Long pause after initialization


#1

After initialization pymc3 sometimes has a long pause for some model types that I am using. When I kill the process the errors seem to indicate that it was stuck in the theano graph. I have a lot of simulations that basically take the same form though the number of variables can change so I’m wrapping everything into a form notionally like the following:

#Assign the distributions to the random variables
for i,name in enumerate(parameters.names):
        with model:
            rvs.append(parameters.pymc3_distributions[i](name,**parameters.pymc3_distribution_kwargs[i]))

#Construct the parameter vector
with model:
    params_ = tt.stack(rvs,axis=0).reshape([1,len(rvs)])

surrogates = []

for indx,surrogate in enumerate(surrogate_models):
    
    #Append an empty list for each surrogate model
    surrogates.append([])
    ys.append([])
    
    for i,hps in enumerate(surrogate['hyper_parameters']):
        
        with model:
            #Construct the surrogate
            surrogates[indx].append(surrogate definition...)
            
            #Form the likelihood
            ys[indx].append(pm.Normal('s_{0}_{1}'.format(indx,i),mu=surrogates[indx][i],\
                                      sd=0.1*std_amplitudes[indx][i],\
                                      observed=test_values[indx][i]))

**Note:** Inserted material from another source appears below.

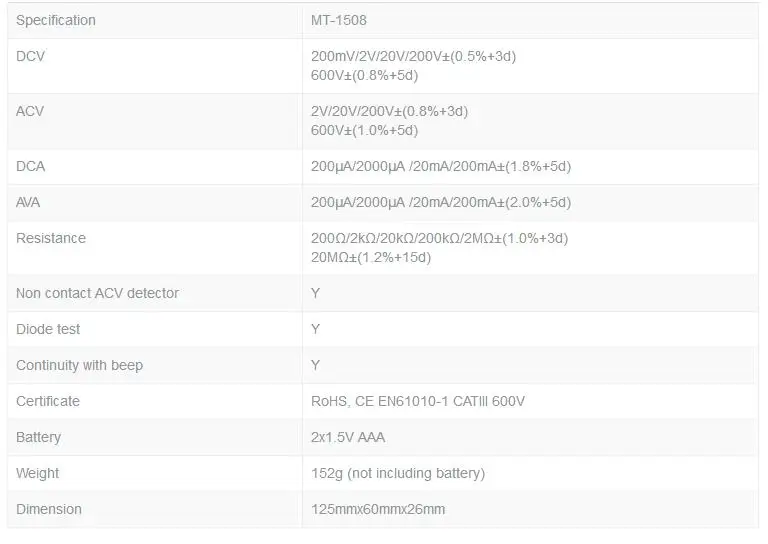The image size is (768, 544).
Task: Select the 600V±(0.8%+5d) DCV accuracy text
Action: pyautogui.click(x=364, y=75)
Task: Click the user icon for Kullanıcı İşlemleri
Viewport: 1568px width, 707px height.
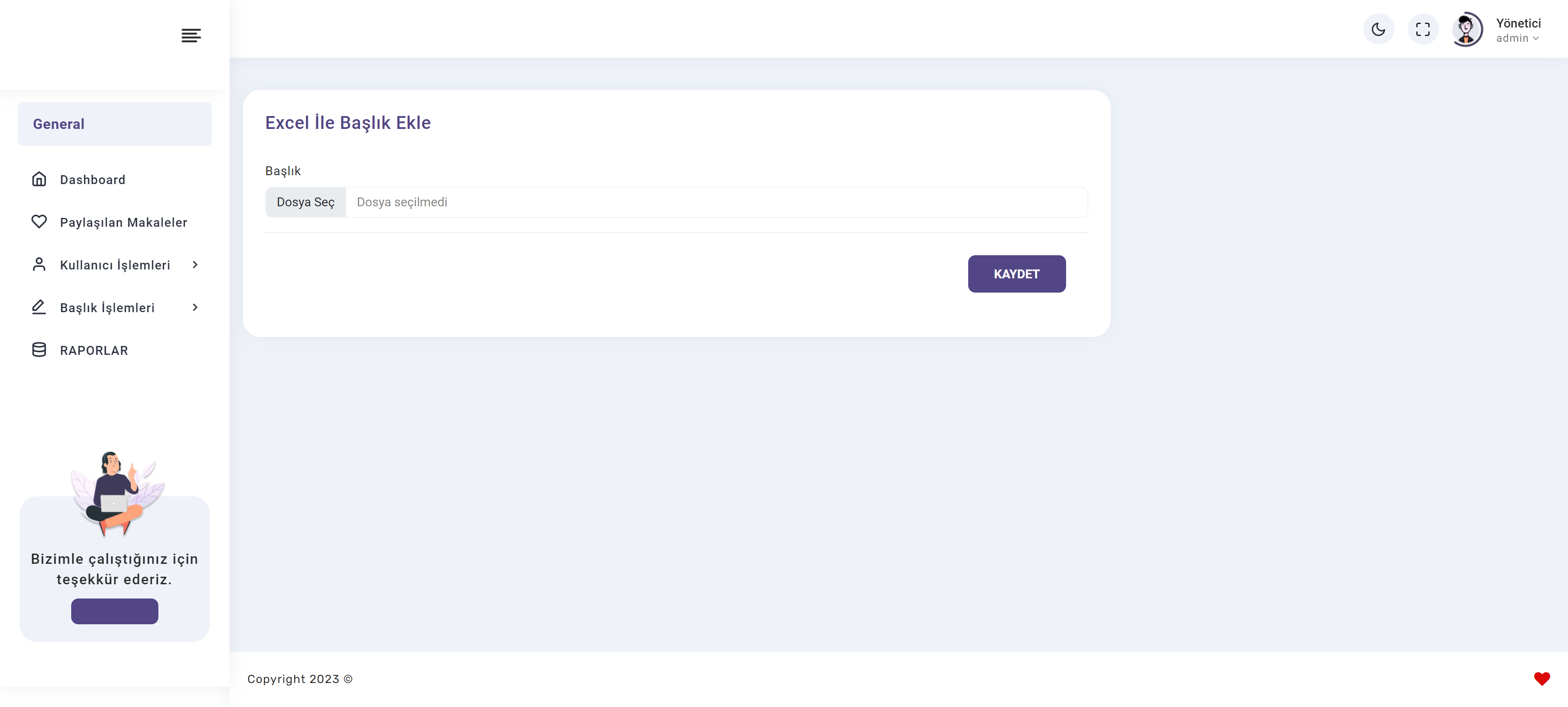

Where my surrogate definition constructs a Latent gaussian process that I’m evaluating over params_ but the hyper parameters are fixed. In other words, my surrogate model is the result of gp._build_conditional().

Is there a better way to build a model that won’t run into the graph problem?


#2

Using a for loop to build your RandomVariables is always quite slow - is it possible to vectorized it?
Also, if your surrogate model is a GP, it doesnt scale too well with dimension, so try to either keep it small or use an approximation (e.g., approx="FITC")


#3

@junpenglao I tried to form the rvs using

pm.Normal('rvs',...,shape = 1,some_length)

but that didn’t speed up things for the graph. Each of my gps has 50 points. Would that be a problem? If I have less surrogate models my sampling rate is just fine but with more surrogates I can’t even start sampling.


#4

Right, then likely it is the memory problem from your surrogate models - try to either use the approximation mentioned above, or lower the number of surrogate models.


#5

I was able to solve it by reducing the number of GPs I used in a single simulation. I ended up having to fit a MvNormal to my posterior and used that as my prior in a subsequent analysis. It seems to be working okay though I am having other problems that I’ll ask the group about.


#6

LIkely it is stuck in the theano graph optimization. If you have many nodes this may take a while. You can try to decrease the amount of optimization by setting your theano_flags:
THEANO_FLAGS=optimizer=fast_compile your_script.py

Or you do it in the theano.config file within your script…


#7

It’s a great idea to set to fast_compile when you are debugging your model - but you should use the default fast_run when you are actually running it :slight_smile:


#8

@hvasbath @junpenglao I do think it was getting stuck in the graph optimization so in the future I might try changing to fast_compile just to see.